Isaac-Casey & Devon
Les beaux jours étaient revenus. Enfin ! Je n’avais plus à marcher en canard en rentrant chez moi, de peur de m’étaler de tout mon long par terre. Je n’étais plus obligé de porter des couches et des couches de vêtements, frileux comme j’étais. Mieux encore, je pouvais retourner courir dans le parc ! Je détestais perdre mon temps dans les salles de sport à soulever de la fonte comme un idiot solitaire. Par contre, courir entouré de verdure, d’enfants qui jouent, et de chiens qui font pipi, ça… j’adorais. En plus, j’avais hâte de pouvoir emmener Pouet avec moi. L’ayant eu à Noël, je n’avais encore jamais eu la chance de voir s’il pouvait tenir mon rythme. Il était donc temps de sortir la bête et de voir ce qu’elle avait dans le ventre !
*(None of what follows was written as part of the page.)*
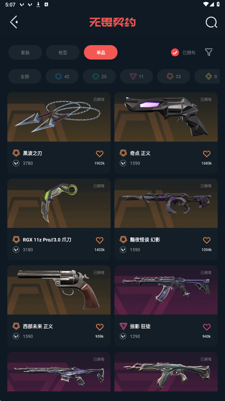Tap the back arrow icon
Viewport: 225px width, 401px height.
point(14,22)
« Celio ? » hurlais-je alors, à travers toute la maison pendant que j’enfilais des survêtements. Aucune réponse.
« Femme de mon cœur ? » Toujours rien. Je descendais alors les marches de la maison, et jetais un œil dans la cuisine.
« Mère de mon chiot ? » demandais-je en glissant la tête dans la pièce. Personne. Mais un mot sur la table :
Je suis allée emmener notre fils chez le toiletteur, je reviens en fin d’après-midi. » Et merde.
C’est ainsi que je m’étais retrouvé à courir seul dans le parc, croisant nombre de touristes en ville pour la Fête du Printemps.
« So tell me what you want, what you really, really want. » entonnais-je lors de ma course. Qui avait-il de mieux que les Spice Girls pour nous accompagner pendant l’exercice ? Personne.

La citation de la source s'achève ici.